12) for those applicants who withdrew from the admission process because of their response to the prohibited questions, the state of Louisiana needs to inform those individuals of the revisions with respect to character and fitness and invite them to reapply for admission to the Louisiana bar without additional expense. Also, they need to consider their application without considering their MH diagnoses or treatment and focus only on conduct.

13) PAY COMPENSATORY DAMAGES TO INDIVIDUALS WITH MH SUBJECTED TO DISCRIMINATION DURING THE BAR ADMISSION PROCESS

14) provide to the United States following each admission ceremony for the next five years information regarding Louisiana’s ongoing efforts to comply with title II consistent with the DOJ letter of findings.

Takeaways:

One word WOW!

Seriously, WOW!!!!

1) That said, it is now very clear that states engaged in similar conduct to Louisiana may want to seriously reconsider how they go about their business. The Department of Justice in this letter makes it very clear that they will bring the full weight of the Department of Justice down on attorney licensing authorities engaged in discrimination in violation of the ADA.

2) it may not be so easy for licensing authorities to rely on otherwise qualified/qualified, which the South Dakota Supreme Court did, as a vehicle to undertake a freewheeling investigation of an applicant’s MH history in light of this letter to Louisiana. That said, if I were representing the licensing authorities and wanted to have more freedom with respect to MH investigations, it is certainly the otherwise qualified angle that I would rely on.

3) any entity that licenses professionals needs to read this letter to see how their practices comport with this letter.

4) notice that the Department of Justice is insisting on compensatory damages for bar applicant that were discriminated on the basis of their disability by the state of Louisiana.

5) Clearly the letter is a huge victory for applicants with MH seeking to become attorneys.

Finally, the views contained herein are my own and do not necessarily represent those of any organization that I am affiliated with or am a part of or of any clients that I may represent.

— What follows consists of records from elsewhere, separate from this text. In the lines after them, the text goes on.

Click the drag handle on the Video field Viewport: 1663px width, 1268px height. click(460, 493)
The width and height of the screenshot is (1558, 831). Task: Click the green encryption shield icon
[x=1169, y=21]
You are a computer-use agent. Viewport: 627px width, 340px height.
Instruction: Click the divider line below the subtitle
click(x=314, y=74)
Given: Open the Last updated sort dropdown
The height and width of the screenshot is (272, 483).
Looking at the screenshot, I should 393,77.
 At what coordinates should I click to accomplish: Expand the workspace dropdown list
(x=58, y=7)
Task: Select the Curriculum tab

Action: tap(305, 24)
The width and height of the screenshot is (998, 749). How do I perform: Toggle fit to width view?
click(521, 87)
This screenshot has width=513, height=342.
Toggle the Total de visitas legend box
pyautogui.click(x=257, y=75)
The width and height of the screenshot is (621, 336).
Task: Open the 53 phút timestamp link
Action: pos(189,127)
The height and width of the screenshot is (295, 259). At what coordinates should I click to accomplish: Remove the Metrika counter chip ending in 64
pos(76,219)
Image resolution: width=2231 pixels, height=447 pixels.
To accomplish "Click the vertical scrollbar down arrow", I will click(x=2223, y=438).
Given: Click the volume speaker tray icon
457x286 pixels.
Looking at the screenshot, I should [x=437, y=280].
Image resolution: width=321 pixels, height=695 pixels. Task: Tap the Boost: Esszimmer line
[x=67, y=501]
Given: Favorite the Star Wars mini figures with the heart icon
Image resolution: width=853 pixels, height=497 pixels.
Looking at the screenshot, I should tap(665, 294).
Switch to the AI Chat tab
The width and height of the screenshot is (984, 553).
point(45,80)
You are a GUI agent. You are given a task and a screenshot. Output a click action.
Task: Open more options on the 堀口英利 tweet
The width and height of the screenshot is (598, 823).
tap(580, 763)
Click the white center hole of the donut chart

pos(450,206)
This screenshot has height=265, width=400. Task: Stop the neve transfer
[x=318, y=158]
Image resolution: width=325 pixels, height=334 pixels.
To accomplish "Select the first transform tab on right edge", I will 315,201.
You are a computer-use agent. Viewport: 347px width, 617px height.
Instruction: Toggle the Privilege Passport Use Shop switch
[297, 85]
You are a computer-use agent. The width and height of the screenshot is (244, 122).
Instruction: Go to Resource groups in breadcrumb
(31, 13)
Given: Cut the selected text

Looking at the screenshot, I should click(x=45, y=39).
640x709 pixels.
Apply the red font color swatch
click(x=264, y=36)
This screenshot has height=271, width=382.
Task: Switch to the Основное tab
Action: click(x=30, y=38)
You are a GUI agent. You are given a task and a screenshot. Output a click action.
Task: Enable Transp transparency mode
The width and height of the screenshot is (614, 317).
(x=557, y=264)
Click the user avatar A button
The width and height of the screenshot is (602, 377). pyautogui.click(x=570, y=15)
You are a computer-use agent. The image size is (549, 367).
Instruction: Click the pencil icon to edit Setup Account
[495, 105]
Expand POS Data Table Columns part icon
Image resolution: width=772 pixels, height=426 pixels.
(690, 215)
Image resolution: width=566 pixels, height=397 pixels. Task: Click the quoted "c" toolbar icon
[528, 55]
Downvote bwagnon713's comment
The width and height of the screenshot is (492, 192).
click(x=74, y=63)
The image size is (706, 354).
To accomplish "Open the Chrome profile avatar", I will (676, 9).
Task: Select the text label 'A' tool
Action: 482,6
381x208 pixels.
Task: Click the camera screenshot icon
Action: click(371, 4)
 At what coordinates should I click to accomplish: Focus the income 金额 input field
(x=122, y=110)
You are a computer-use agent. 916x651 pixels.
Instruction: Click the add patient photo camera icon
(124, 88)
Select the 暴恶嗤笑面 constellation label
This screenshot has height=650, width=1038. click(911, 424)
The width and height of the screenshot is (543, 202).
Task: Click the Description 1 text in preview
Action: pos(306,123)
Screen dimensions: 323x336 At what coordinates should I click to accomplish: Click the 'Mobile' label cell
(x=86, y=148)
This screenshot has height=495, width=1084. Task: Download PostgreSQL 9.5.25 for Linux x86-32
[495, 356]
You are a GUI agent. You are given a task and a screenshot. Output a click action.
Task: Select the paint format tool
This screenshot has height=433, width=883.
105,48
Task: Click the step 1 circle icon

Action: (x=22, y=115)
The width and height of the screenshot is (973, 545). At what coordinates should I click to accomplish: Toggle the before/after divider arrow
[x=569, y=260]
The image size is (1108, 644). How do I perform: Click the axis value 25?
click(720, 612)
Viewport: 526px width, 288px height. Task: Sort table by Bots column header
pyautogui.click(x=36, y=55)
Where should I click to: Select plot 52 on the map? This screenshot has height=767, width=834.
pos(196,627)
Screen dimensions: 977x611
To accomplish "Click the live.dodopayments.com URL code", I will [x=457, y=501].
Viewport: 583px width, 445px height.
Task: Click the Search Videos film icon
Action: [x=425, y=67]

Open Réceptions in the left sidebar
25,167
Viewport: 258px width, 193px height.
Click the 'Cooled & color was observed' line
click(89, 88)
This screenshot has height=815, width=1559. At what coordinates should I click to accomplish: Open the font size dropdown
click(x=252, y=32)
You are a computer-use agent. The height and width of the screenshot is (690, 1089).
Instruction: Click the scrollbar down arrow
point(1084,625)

4 Responses to DOJ brings the hammer down on the State of Lousiana’s bar licensing authority

ALM media is reporting that the governor in California just signed legislation severely restricting the California State Bar’s review of mental health medical records when assessing a lawyer’s character and fitness pre-licensing. The legislation can be found here:
https://leginfo.legislature.ca.gov/faces/billTextClient.xhtml?bill_id=201920200SB544

The only time the California State Bar can look at medical records relating to mental health are if: 1) the applicant seek to use the record to demonstrate that he or she is of good moral character; or 2) if the applicant seek to use a mental health condition as a mitigating factor to explain a specific act of misconduct.

The person who wrote the bill said far too many attorneys have mental health conditions and far too many law students avoid getting treated for the mental health conditions because of their justifiable concerns of what would happen when they disclose their mental health condition as part of the licensing process.